Я медленно кивнул, глядя на тени под елями.
— Здесь теплее. И люди будто тише. Меньше суеты. Хотя… может, просто устали.
Инна поставила чашку на блюдце и развернулась ко мне:
— А как ты представляешь себе лето? Без этой войны, без шпионов, без странных заданий и тревожных ночей?
Молчание повисло между нами, чуть неуловимое, но плотное.
— Сейчас вообще не уверен, что такое вообще возможно, — честно проговорил я. — Разве что когда-то далеко-далеко. Где никто не знает, кто мы и откуда.
Инна усмехнулась, но взгляд её по прежнему оставался серьёзным.
— А ведь ты можешь, сбежать, исчезнуть. Я это чувствую, но почему ты этого не делаешь?
Мои плечи непроизвольно вздрогнули. Я не отрывал взгляда от чайника.
— Очень интересная постановка вопроса. Почему ты пришла к такому выводу?
— Ты слишком независим в своих поступках…
— Ясно. Скажу честно, потому что есть ещё дела. Понимаешь душа моя, есть то, что не отпустит, пока не закончится.
Инна откинулась в кресле и посмотрела на небо, где уже загорались первые звёзды.
— А если оно не закончится?

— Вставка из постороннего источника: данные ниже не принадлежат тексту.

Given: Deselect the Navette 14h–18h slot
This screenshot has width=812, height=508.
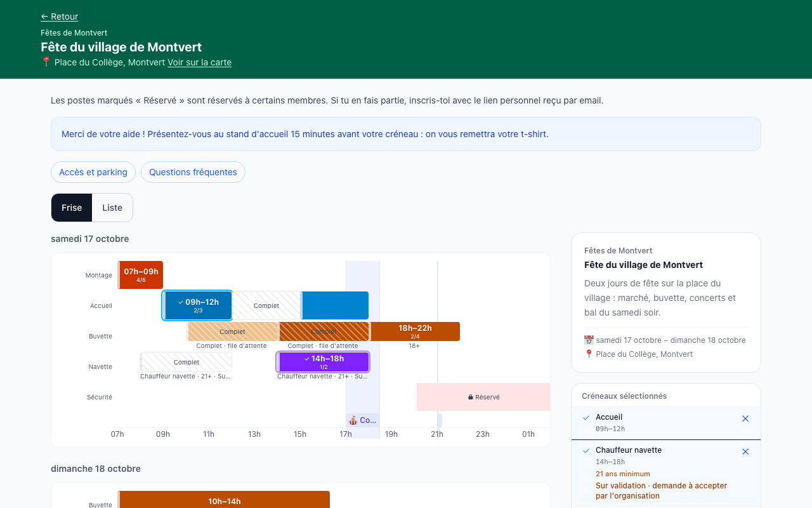Looking at the screenshot, I should pyautogui.click(x=324, y=362).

Если каждый год будет похож на этот?
Я снова поднял на нее взгляд. Наверное, в моих глазах светилось что-то между усталостью и решимостью.
— Тогда хотя бы веранда будет стоять. И чайник будет кипеть. И ты будешь рядом. Я надеюсь…
Инна мягко улыбнулась, но в голосе её прозвучала грусть:
— А если я захочу детей? Дом, сад, нормальную работу? Без резонансных телепередач, без опасностей?
Пауза была долгой. Потом я аккуратно положил ладонь поверх её руки:
— Тогда нужно будет найти способ, как совместить, другого выхода я пока не вижу.
— Как здорово, что ты восстановил эту веранду, сделал эту мебель и благодаря этому можем вести такие откровенные разговоры. Костя… я люблю тебя.
Вечер медленно перетекал в ночь. Самовар дотлел. На веранде царила тишина, пронзённая только стрекотанием последней весенней сверчковой арии.